Sachin Agarwal, who formerly worked on Final Cut Pro while at Apple, explains why FaceTime, Apple’s new video conferencing feature on the new iPhone 4, is bound to be a hit.
“FaceTime will be successful because you don’t need an account. That separates it from being a Geek feature”
Indeed, Apple touts this simplicity on its website, writing:
FaceTime works right out of the box — no need to set up a special account or screen name. And using FaceTime is as easy as it gets. Let’s say you want to start a video call with your best friend. Just find her entry in your Contacts and tap the FaceTime button. Or maybe you’re already on a voice call with her and you want to switch to video. Just tap the FaceTime button on the Phone screen. Either way, an invitation pops up on her iPhone 4 screen asking if she wants to join you.
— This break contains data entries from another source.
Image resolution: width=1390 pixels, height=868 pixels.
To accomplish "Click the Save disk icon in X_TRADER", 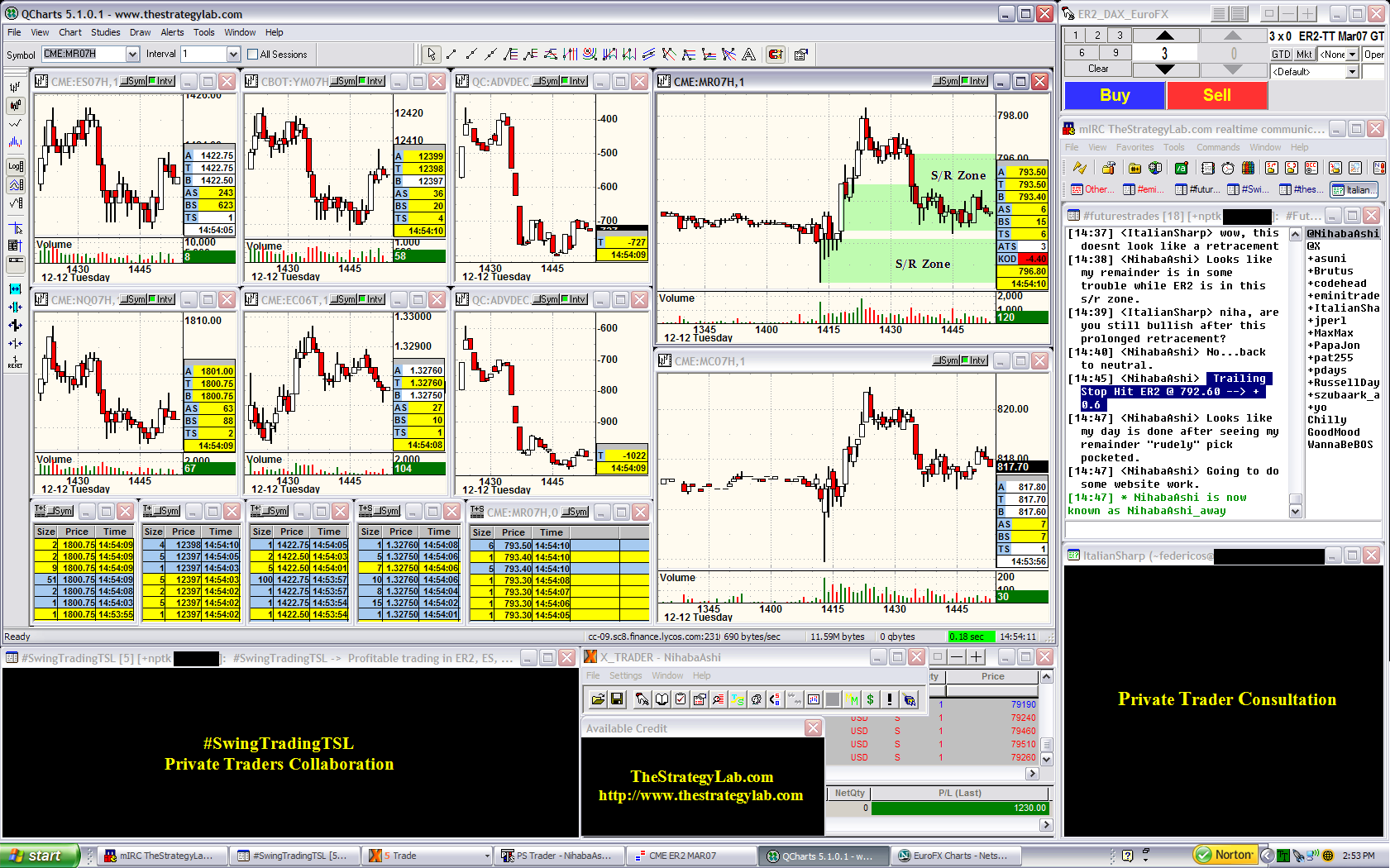I will point(617,699).
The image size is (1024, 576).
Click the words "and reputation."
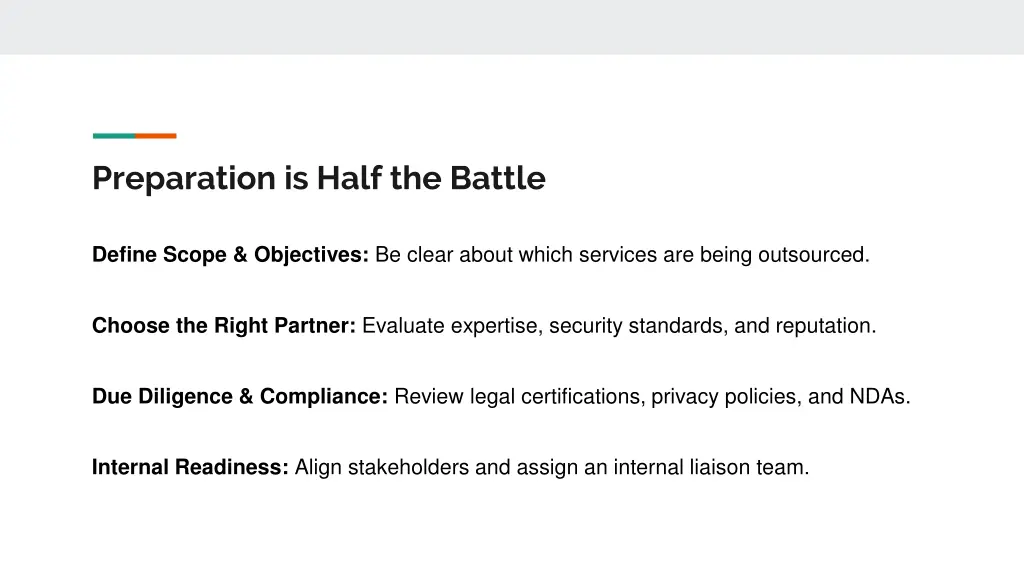(x=805, y=325)
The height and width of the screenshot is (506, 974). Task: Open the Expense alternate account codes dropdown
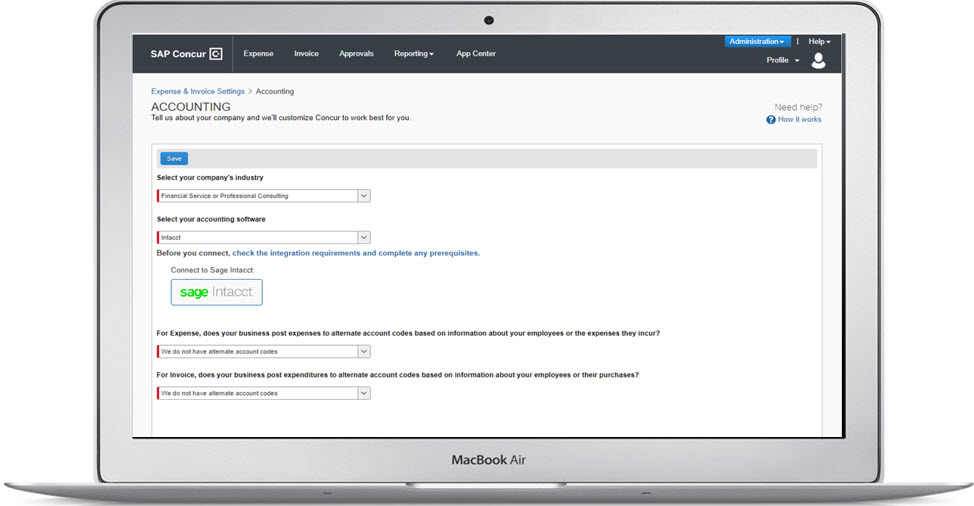(364, 352)
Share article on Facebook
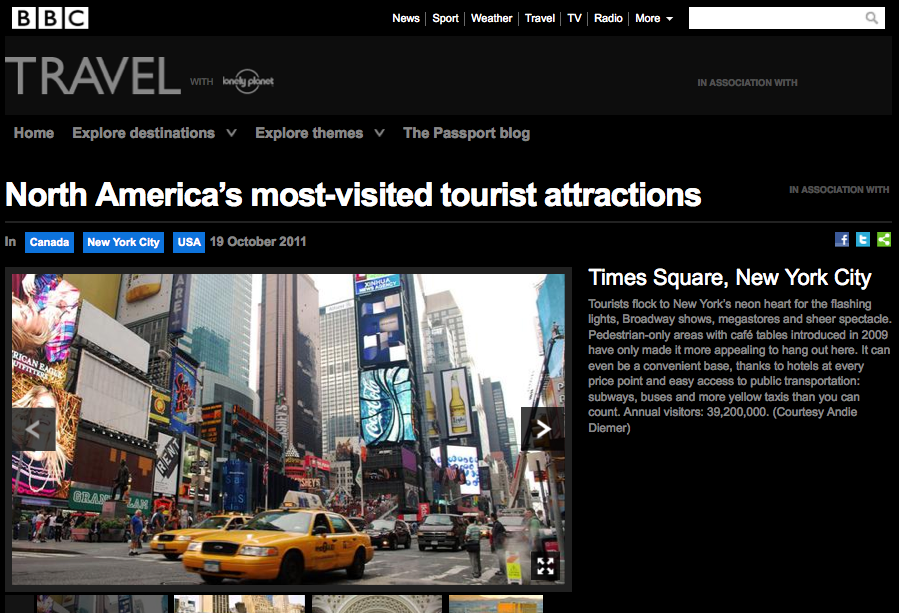Image resolution: width=899 pixels, height=613 pixels. tap(842, 240)
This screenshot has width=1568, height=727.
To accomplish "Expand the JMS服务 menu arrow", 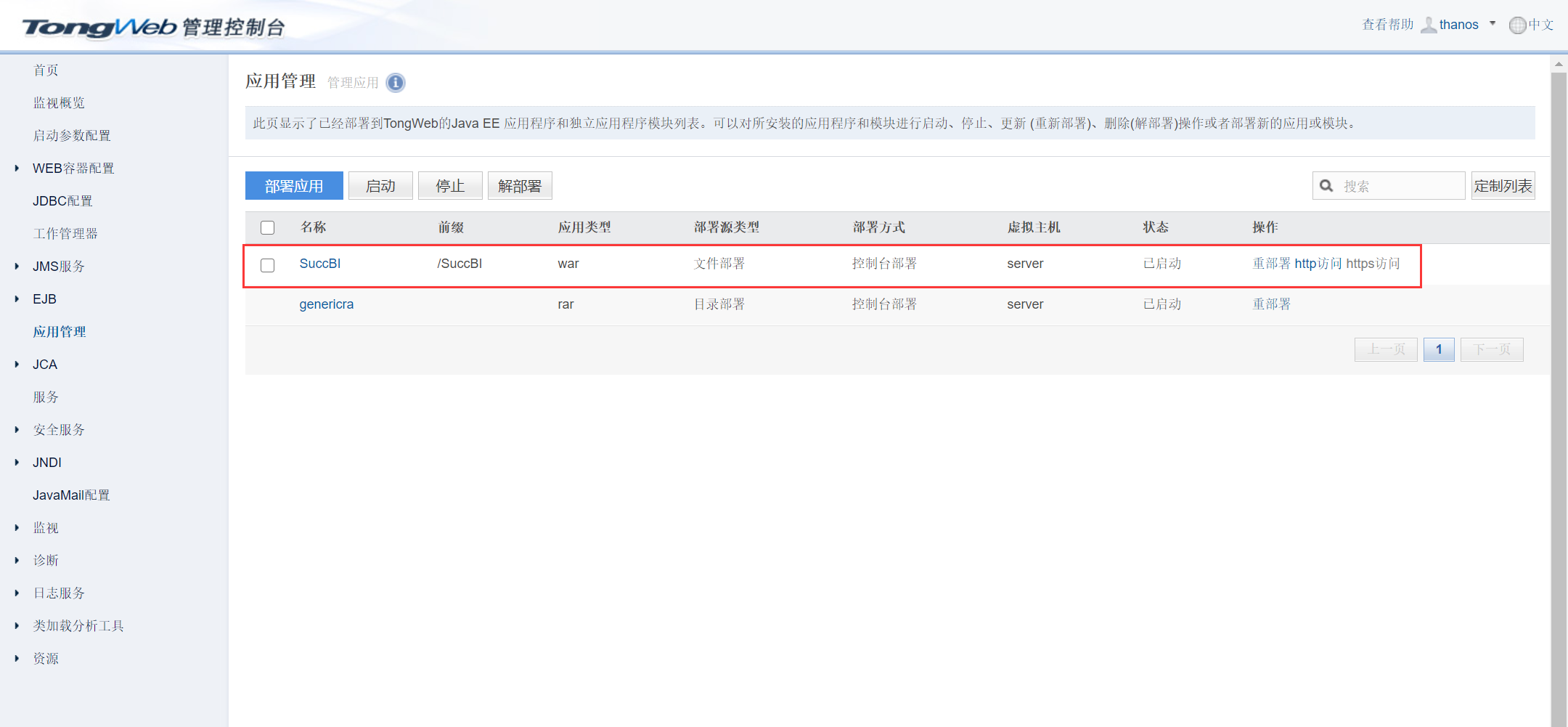I will 17,267.
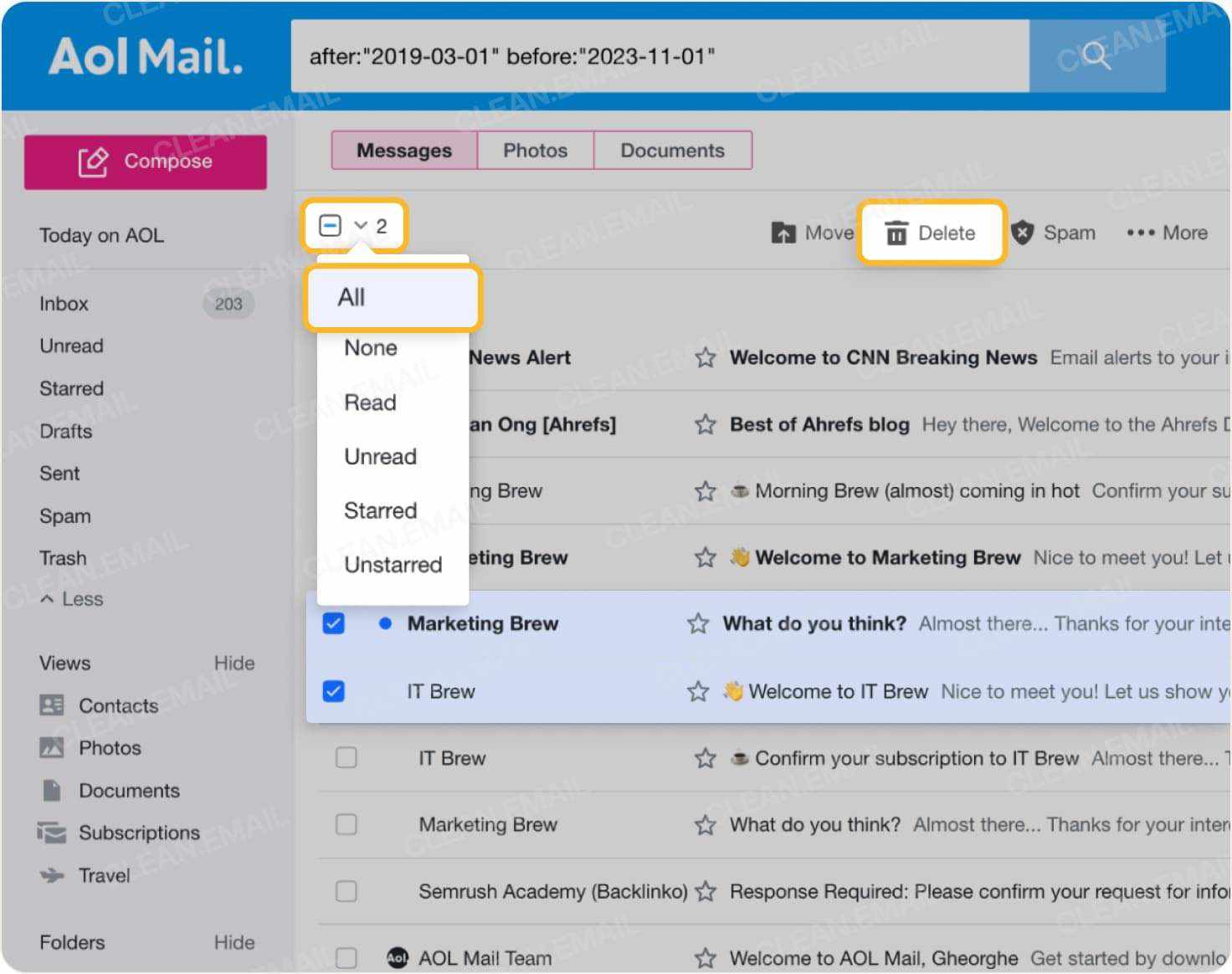The height and width of the screenshot is (974, 1232).
Task: Hide the Views section
Action: pyautogui.click(x=234, y=663)
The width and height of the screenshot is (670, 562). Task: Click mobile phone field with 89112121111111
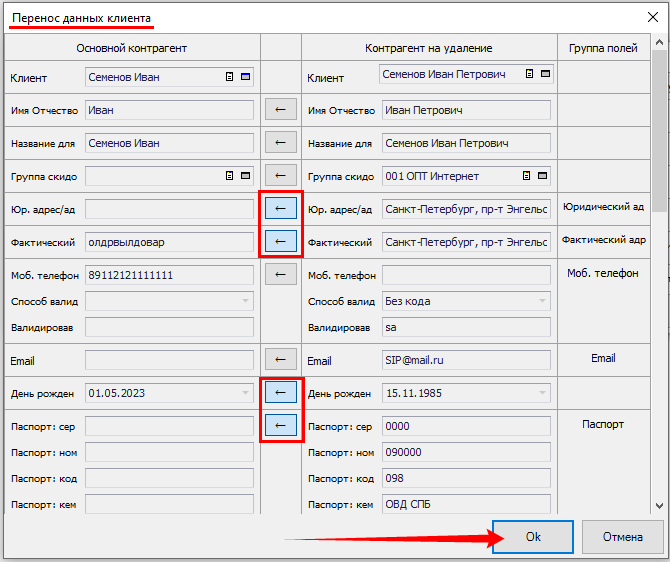(169, 275)

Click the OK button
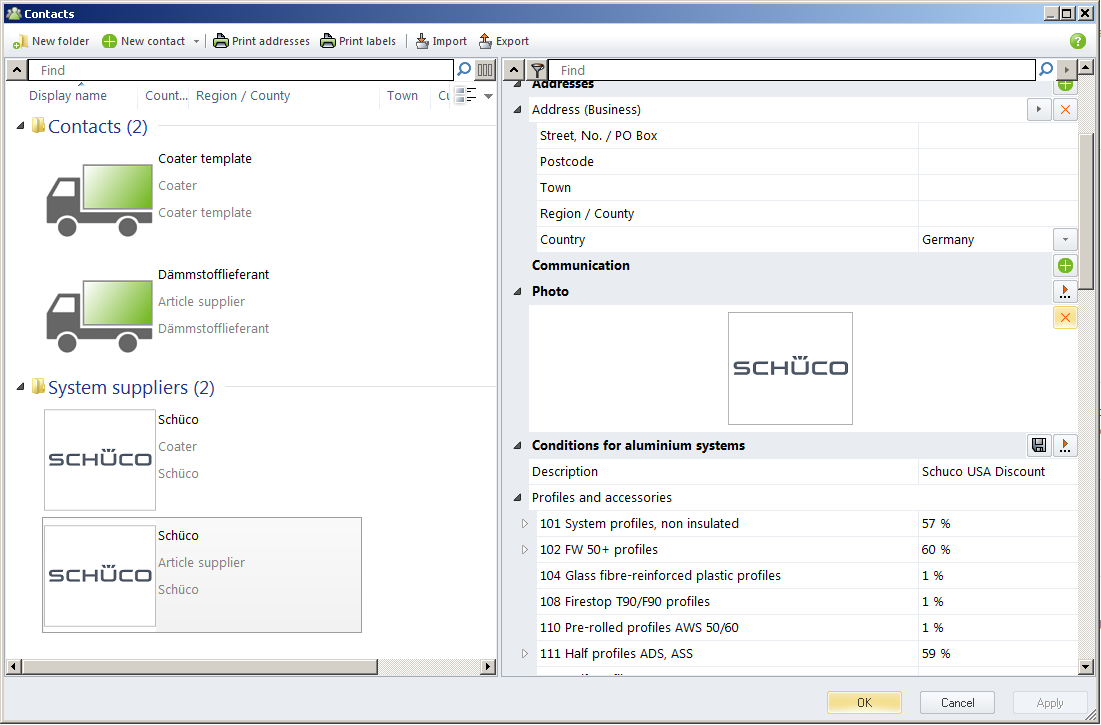point(864,702)
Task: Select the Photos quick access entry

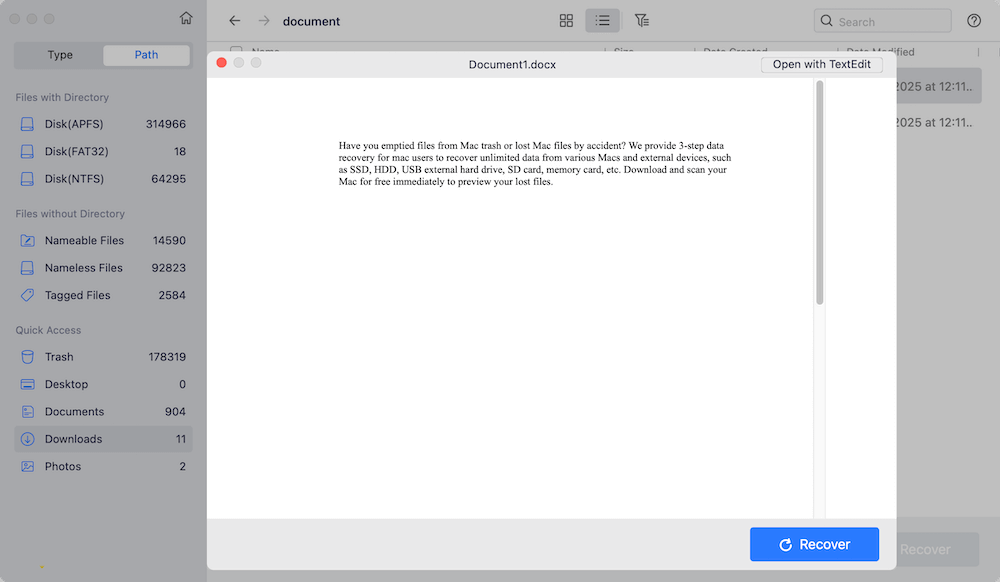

When she accepts, the video call begins. It’s all perfectly seamless.
And Apple has made FaceTime an open standard, no less. Incidentally, Agarwal speculates on how FaceTime operates:
So how does FaceTime work? I guess we’ll learn more tomorrow, but it seems something like:
- Initiating iPhone contacts receiving iPhone using standard telephone protocol (using AT&T).
- iPhones communicate to determine if both support FaceTime and both are on WiFi.
- iPhones then create a direct peer to peer connection over the internet. The iPhones deal with all IP addresses, firewalls, NAT issues automatically.
- Participants can now do a video call over WiFi without use of the cellular network.
But users don’t know this is happening. It just works. And that’s what makes this technology truly amazing.
June 9th, 2010 at 2:06 pm
How the heck do you “Make FaceTime an open standard”? Doesn’t it sort of require buy-in from someone besides you? Doesn’t it involve some kind of standards bodies being involved?
Or is this more akin to Apple showing a bunch of demos and saying:
“The demos below show how the latest version of Apple’s Safari web browser, new Macs, and new Apple mobile devices all support the capabilities of HTML5, CSS3, and JavaScript. Not all browsers offer this support. But soon other modern browsers will take advantage of these same web standards — and the amazing things they enable web designers to do.”
…and putting in browser checks that only allow the demos to open in Safari?
Is this more of “Standards are whatever the heck we say they are”?
June 11th, 2010 at 6:21 pm
Why not make FaceTime 2.0 look more like news video conferencing, which has already proven to make video conferencing look good for many years. News video conferencing has stylish colored frame borders, same size images of each speaker at the same time, and titling under each speaker (of their names). Why not port news video conferencing to the internet. Time for news casting professionals to join in on iApp development!